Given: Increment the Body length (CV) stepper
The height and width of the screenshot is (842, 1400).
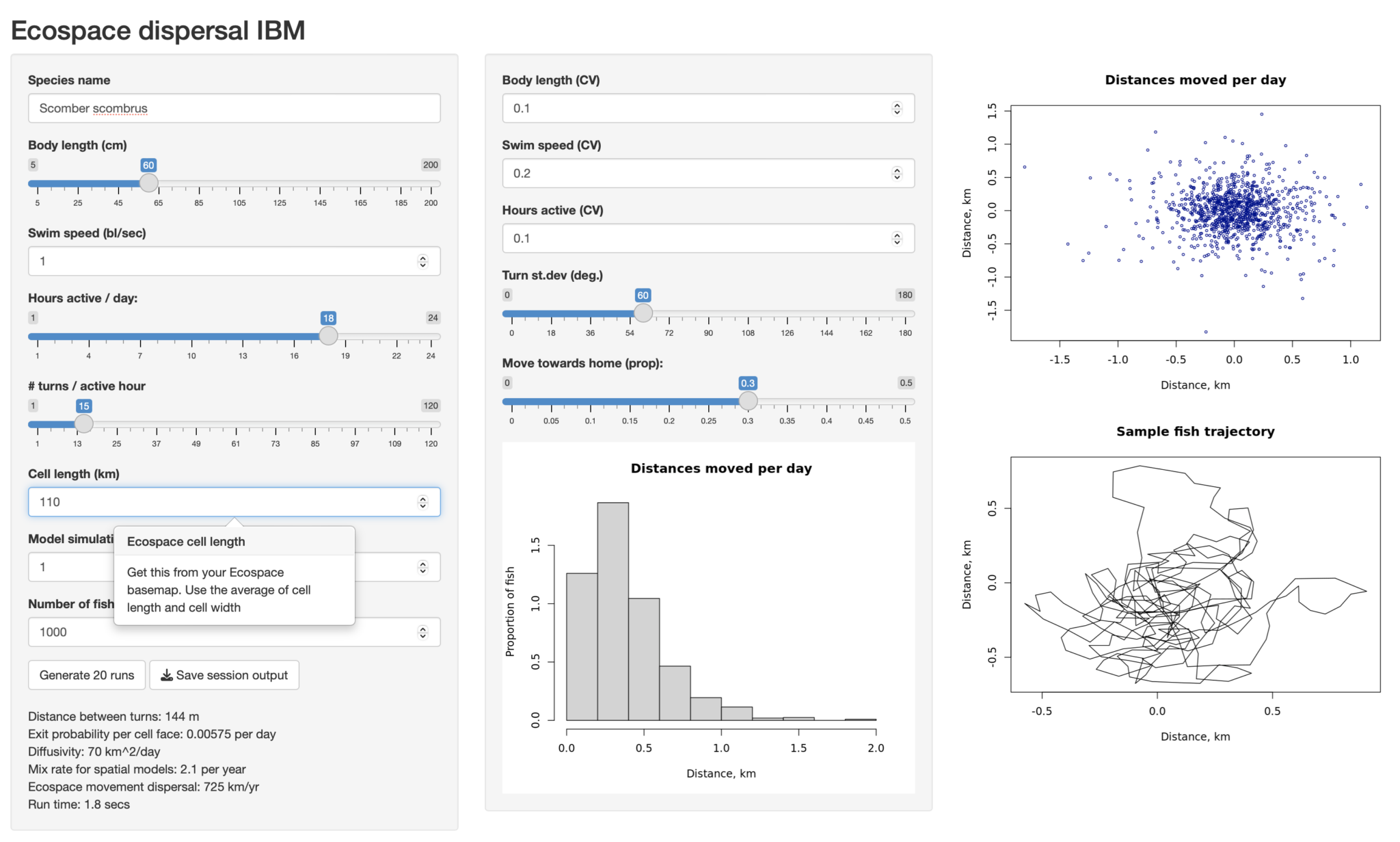Looking at the screenshot, I should tap(897, 104).
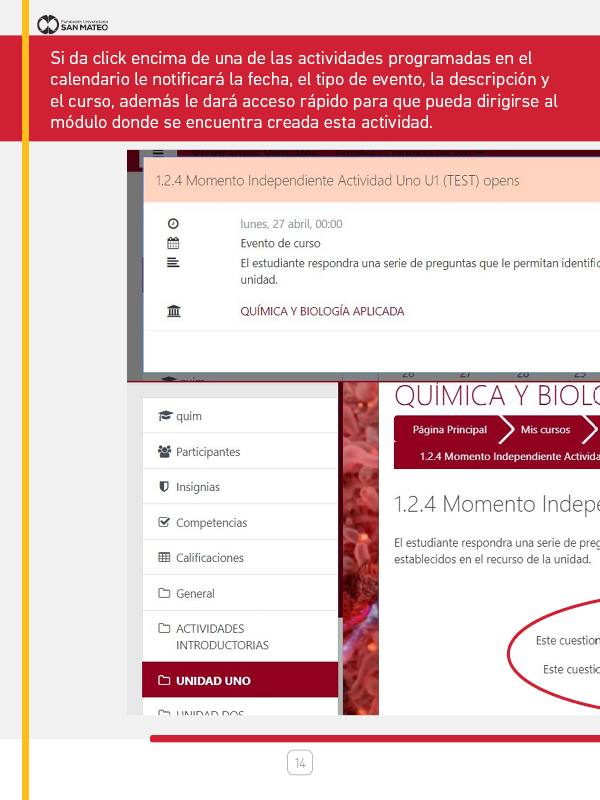Viewport: 600px width, 800px height.
Task: Click the text-lines description icon in the event popup
Action: 173,263

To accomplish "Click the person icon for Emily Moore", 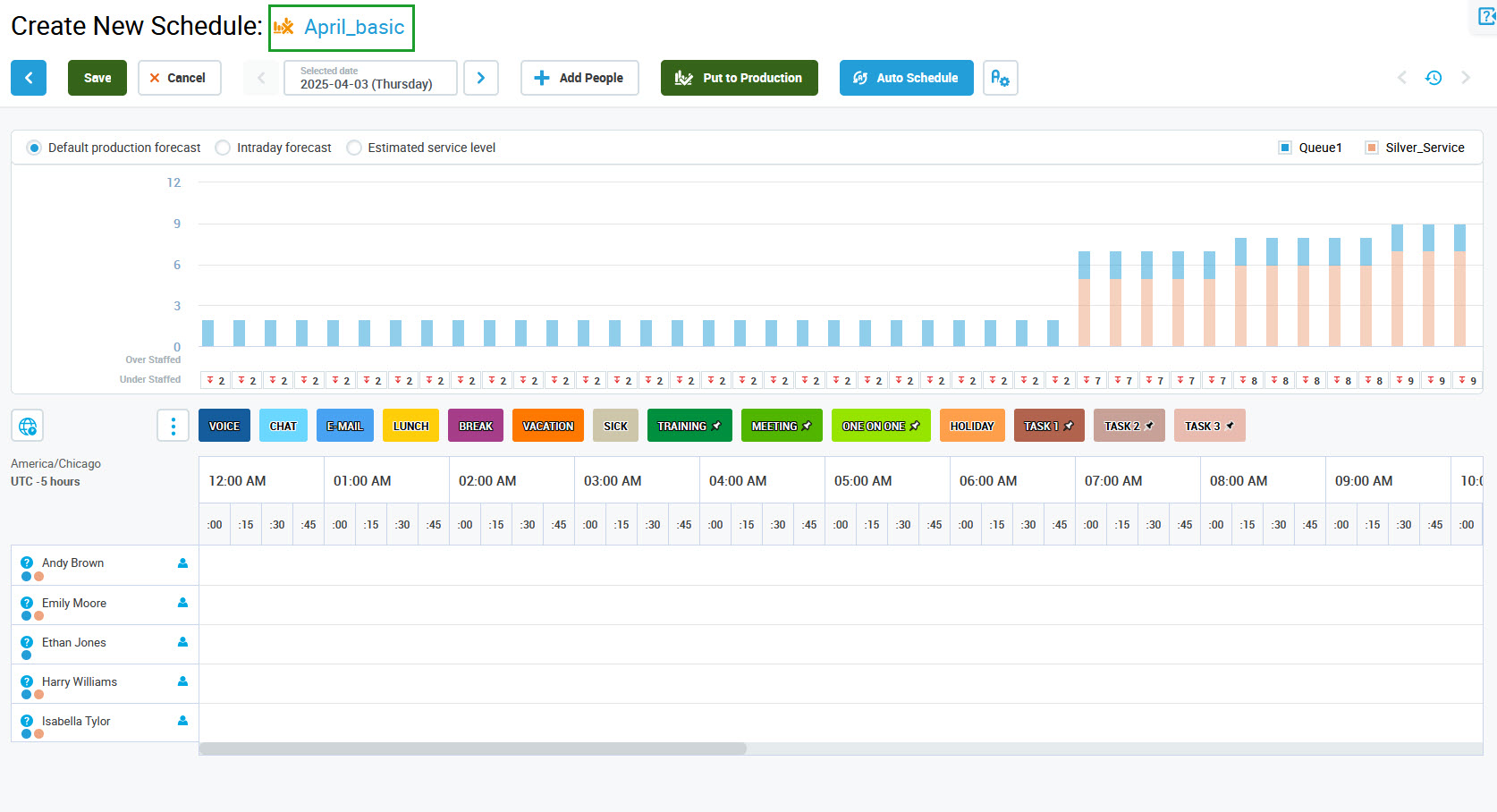I will [x=182, y=603].
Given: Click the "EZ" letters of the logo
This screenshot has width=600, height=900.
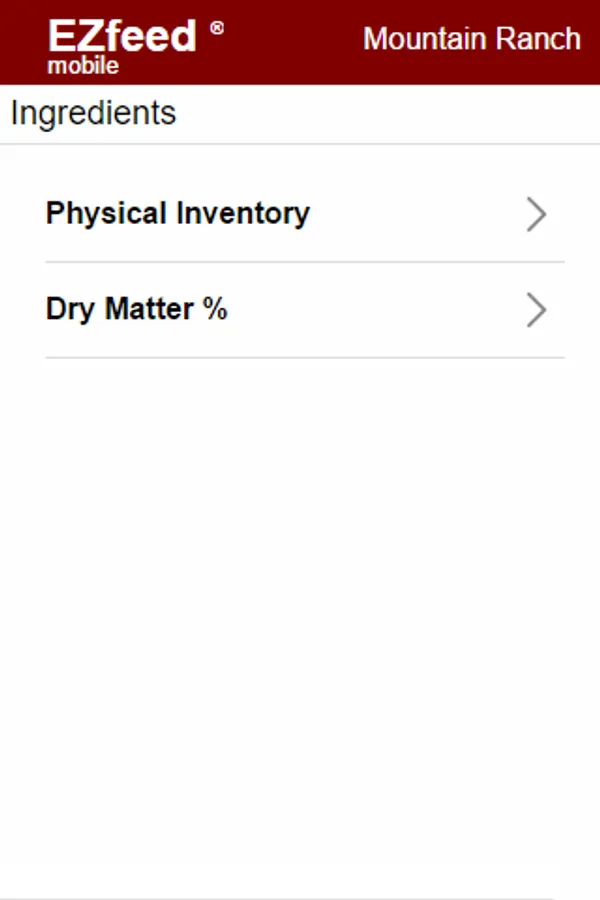Looking at the screenshot, I should (x=75, y=36).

■ Problem to solve ■
Copy the lines of the entries above that mention "Given".

■ Solution to the problem ■
Given: Increment the Body length (CV) stepper
Given: Click the "EZ" letters of the logo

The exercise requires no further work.